▸ **WORK TO BE COMPLETED**
Would you set down each line of the data below exactly?

START DATA RECORDS

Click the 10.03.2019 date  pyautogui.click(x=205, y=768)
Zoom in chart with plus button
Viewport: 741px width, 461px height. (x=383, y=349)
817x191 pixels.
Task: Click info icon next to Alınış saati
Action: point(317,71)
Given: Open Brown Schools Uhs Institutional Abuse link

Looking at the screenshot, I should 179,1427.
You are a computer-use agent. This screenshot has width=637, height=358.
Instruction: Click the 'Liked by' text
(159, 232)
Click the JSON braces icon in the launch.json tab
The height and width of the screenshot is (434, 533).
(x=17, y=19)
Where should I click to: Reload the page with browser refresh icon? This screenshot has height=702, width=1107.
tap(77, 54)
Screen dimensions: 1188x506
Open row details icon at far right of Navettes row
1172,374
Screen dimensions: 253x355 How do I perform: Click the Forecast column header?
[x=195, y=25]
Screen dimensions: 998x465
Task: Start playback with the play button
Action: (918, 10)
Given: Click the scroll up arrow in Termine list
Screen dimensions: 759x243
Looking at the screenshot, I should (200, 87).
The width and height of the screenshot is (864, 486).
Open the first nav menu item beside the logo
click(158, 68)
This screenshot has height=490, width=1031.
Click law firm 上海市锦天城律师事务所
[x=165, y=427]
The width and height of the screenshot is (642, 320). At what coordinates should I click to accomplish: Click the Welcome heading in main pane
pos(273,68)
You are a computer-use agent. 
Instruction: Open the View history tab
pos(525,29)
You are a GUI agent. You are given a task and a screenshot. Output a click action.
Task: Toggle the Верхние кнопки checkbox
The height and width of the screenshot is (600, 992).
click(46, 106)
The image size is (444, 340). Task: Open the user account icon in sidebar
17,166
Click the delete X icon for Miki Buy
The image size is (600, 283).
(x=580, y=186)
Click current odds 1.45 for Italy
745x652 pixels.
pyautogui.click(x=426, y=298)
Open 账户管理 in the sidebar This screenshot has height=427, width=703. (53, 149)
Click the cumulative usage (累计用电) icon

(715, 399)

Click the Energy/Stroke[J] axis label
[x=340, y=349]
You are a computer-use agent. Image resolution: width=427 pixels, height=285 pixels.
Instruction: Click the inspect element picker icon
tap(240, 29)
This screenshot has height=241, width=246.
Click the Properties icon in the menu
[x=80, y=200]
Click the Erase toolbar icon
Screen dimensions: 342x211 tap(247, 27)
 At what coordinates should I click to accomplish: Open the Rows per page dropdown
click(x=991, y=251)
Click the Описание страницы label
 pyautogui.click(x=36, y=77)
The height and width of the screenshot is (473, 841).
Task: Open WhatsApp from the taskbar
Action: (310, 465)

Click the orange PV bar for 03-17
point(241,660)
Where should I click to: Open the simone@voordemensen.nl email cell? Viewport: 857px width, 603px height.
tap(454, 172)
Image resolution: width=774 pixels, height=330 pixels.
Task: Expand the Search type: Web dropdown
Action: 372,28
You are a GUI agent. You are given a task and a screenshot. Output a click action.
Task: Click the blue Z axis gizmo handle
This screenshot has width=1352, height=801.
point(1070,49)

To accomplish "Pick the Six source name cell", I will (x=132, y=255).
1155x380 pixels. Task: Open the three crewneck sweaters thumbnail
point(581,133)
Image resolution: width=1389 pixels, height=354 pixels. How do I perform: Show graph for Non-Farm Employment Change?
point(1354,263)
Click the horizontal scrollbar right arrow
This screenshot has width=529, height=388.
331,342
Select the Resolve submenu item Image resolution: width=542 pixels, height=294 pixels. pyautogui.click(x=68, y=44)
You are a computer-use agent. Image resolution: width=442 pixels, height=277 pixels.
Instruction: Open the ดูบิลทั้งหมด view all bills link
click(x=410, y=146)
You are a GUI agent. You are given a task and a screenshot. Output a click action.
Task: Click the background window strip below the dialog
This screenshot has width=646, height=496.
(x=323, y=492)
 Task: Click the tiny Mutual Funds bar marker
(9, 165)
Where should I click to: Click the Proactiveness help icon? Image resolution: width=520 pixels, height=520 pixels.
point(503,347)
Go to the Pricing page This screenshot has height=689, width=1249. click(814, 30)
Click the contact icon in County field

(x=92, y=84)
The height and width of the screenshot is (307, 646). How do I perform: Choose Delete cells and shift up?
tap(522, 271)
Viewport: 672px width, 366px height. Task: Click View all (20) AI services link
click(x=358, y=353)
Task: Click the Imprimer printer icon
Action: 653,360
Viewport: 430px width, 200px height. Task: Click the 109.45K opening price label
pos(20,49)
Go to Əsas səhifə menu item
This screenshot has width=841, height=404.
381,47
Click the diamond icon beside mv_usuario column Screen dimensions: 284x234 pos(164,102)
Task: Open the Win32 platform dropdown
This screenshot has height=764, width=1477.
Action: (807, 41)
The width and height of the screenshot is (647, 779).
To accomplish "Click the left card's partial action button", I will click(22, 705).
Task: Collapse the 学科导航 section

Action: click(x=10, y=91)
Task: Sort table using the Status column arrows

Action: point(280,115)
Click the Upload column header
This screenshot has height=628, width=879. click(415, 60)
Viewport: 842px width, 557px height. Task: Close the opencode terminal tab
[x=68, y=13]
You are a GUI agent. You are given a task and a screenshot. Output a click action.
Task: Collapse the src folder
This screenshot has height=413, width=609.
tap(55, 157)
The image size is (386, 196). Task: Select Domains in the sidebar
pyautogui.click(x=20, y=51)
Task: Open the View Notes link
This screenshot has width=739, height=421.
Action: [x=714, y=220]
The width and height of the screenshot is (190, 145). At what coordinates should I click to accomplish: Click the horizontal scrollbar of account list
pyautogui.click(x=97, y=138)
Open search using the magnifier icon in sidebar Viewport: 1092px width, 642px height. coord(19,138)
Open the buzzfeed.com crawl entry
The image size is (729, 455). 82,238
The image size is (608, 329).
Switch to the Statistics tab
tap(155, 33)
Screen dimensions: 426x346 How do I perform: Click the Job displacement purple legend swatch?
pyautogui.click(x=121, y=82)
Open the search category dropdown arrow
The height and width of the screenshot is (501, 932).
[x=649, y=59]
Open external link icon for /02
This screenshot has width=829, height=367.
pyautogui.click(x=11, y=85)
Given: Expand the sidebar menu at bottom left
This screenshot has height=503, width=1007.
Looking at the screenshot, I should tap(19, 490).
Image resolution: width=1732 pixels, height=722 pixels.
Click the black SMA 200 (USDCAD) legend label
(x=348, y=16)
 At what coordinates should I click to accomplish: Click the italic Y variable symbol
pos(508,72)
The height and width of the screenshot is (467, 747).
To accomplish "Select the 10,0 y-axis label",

END DATA RECORDS

▸ **YOUR RESPONSE**
Click the 10.03.2019 date  pyautogui.click(x=205, y=768)
Zoom in chart with plus button
Viewport: 741px width, 461px height. (x=383, y=349)
817x191 pixels.
Task: Click info icon next to Alınış saati
Action: point(317,71)
Given: Open Brown Schools Uhs Institutional Abuse link

Looking at the screenshot, I should 179,1427.
You are a computer-use agent. This screenshot has width=637, height=358.
Instruction: Click the 'Liked by' text
(159, 232)
Click the JSON braces icon in the launch.json tab
The height and width of the screenshot is (434, 533).
(x=17, y=19)
Where should I click to: Reload the page with browser refresh icon? This screenshot has height=702, width=1107.
tap(77, 54)
Screen dimensions: 1188x506
Open row details icon at far right of Navettes row
1172,374
Screen dimensions: 253x355 How do I perform: Click the Forecast column header?
[x=195, y=25]
Screen dimensions: 998x465
Task: Start playback with the play button
Action: (918, 10)
Given: Click the scroll up arrow in Termine list
Screen dimensions: 759x243
Looking at the screenshot, I should (200, 87).
The width and height of the screenshot is (864, 486).
Open the first nav menu item beside the logo
click(158, 68)
This screenshot has height=490, width=1031.
Click law firm 上海市锦天城律师事务所
[x=165, y=427]
The width and height of the screenshot is (642, 320). At what coordinates should I click to accomplish: Click the Welcome heading in main pane
pos(273,68)
You are a computer-use agent. 
Instruction: Open the View history tab
pos(525,29)
You are a GUI agent. You are given a task and a screenshot. Output a click action.
Task: Toggle the Верхние кнопки checkbox
The height and width of the screenshot is (600, 992).
click(46, 106)
The image size is (444, 340). Task: Open the user account icon in sidebar
17,166
Click the delete X icon for Miki Buy
The image size is (600, 283).
(x=580, y=186)
Click current odds 1.45 for Italy
745x652 pixels.
pyautogui.click(x=426, y=298)
Open 账户管理 in the sidebar This screenshot has height=427, width=703. (53, 149)
Click the cumulative usage (累计用电) icon

(715, 399)

Click the Energy/Stroke[J] axis label
[x=340, y=349]
You are a computer-use agent. Image resolution: width=427 pixels, height=285 pixels.
Instruction: Click the inspect element picker icon
tap(240, 29)
This screenshot has height=241, width=246.
Click the Properties icon in the menu
[x=80, y=200]
Click the Erase toolbar icon
Screen dimensions: 342x211 tap(247, 27)
 At what coordinates should I click to accomplish: Open the Rows per page dropdown
click(x=991, y=251)
Click the Описание страницы label
 pyautogui.click(x=36, y=77)
The height and width of the screenshot is (473, 841).
Task: Open WhatsApp from the taskbar
Action: (310, 465)

Click the orange PV bar for 03-17
point(241,660)
Where should I click to: Open the simone@voordemensen.nl email cell? Viewport: 857px width, 603px height.
tap(454, 172)
Image resolution: width=774 pixels, height=330 pixels.
Task: Expand the Search type: Web dropdown
Action: 372,28
You are a GUI agent. You are given a task and a screenshot. Output a click action.
Task: Click the blue Z axis gizmo handle
This screenshot has width=1352, height=801.
point(1070,49)

To accomplish "Pick the Six source name cell", I will (x=132, y=255).
1155x380 pixels. Task: Open the three crewneck sweaters thumbnail
point(581,133)
Image resolution: width=1389 pixels, height=354 pixels. How do I perform: Show graph for Non-Farm Employment Change?
point(1354,263)
Click the horizontal scrollbar right arrow
This screenshot has width=529, height=388.
331,342
Select the Resolve submenu item Image resolution: width=542 pixels, height=294 pixels. pyautogui.click(x=68, y=44)
You are a computer-use agent. Image resolution: width=442 pixels, height=277 pixels.
Instruction: Open the ดูบิลทั้งหมด view all bills link
click(x=410, y=146)
You are a GUI agent. You are given a task and a screenshot. Output a click action.
Task: Click the background window strip below the dialog
This screenshot has width=646, height=496.
(x=323, y=492)
 Task: Click the tiny Mutual Funds bar marker
(9, 165)
Where should I click to: Click the Proactiveness help icon? Image resolution: width=520 pixels, height=520 pixels.
point(503,347)
Go to the Pricing page This screenshot has height=689, width=1249. click(814, 30)
Click the contact icon in County field

(x=92, y=84)
The height and width of the screenshot is (307, 646). How do I perform: Choose Delete cells and shift up?
tap(522, 271)
Viewport: 672px width, 366px height. Task: Click View all (20) AI services link
click(x=358, y=353)
Task: Click the Imprimer printer icon
Action: 653,360
Viewport: 430px width, 200px height. Task: Click the 109.45K opening price label
pos(20,49)
Go to Əsas səhifə menu item
This screenshot has width=841, height=404.
381,47
Click the diamond icon beside mv_usuario column Screen dimensions: 284x234 pos(164,102)
Task: Open the Win32 platform dropdown
This screenshot has height=764, width=1477.
Action: (807, 41)
The width and height of the screenshot is (647, 779).
To accomplish "Click the left card's partial action button", I will click(22, 705).
Task: Collapse the 学科导航 section

Action: click(x=10, y=91)
Task: Sort table using the Status column arrows

Action: point(280,115)
Click the Upload column header
This screenshot has height=628, width=879. click(415, 60)
Viewport: 842px width, 557px height. Task: Close the opencode terminal tab
[x=68, y=13]
You are a GUI agent. You are given a task and a screenshot. Output a click action.
Task: Collapse the src folder
This screenshot has height=413, width=609.
tap(55, 157)
The image size is (386, 196). Task: Select Domains in the sidebar
pyautogui.click(x=20, y=51)
Task: Open the View Notes link
This screenshot has width=739, height=421.
Action: [x=714, y=220]
The width and height of the screenshot is (190, 145). At what coordinates should I click to accomplish: Click the horizontal scrollbar of account list
pyautogui.click(x=97, y=138)
Open search using the magnifier icon in sidebar Viewport: 1092px width, 642px height. coord(19,138)
Open the buzzfeed.com crawl entry
The image size is (729, 455). 82,238
The image size is (608, 329).
Switch to the Statistics tab
tap(155, 33)
Screen dimensions: 426x346 How do I perform: Click the Job displacement purple legend swatch?
pyautogui.click(x=121, y=82)
Open the search category dropdown arrow
The height and width of the screenshot is (501, 932).
[x=649, y=59]
Open external link icon for /02
This screenshot has width=829, height=367.
pyautogui.click(x=11, y=85)
Given: Expand the sidebar menu at bottom left
This screenshot has height=503, width=1007.
Looking at the screenshot, I should tap(19, 490).
Image resolution: width=1732 pixels, height=722 pixels.
Click the black SMA 200 (USDCAD) legend label
(x=348, y=16)
 At what coordinates should I click to accomplish: Click the italic Y variable symbol
pos(508,72)
The height and width of the screenshot is (467, 747).
To accomplish "Select the 10,0 y-axis label",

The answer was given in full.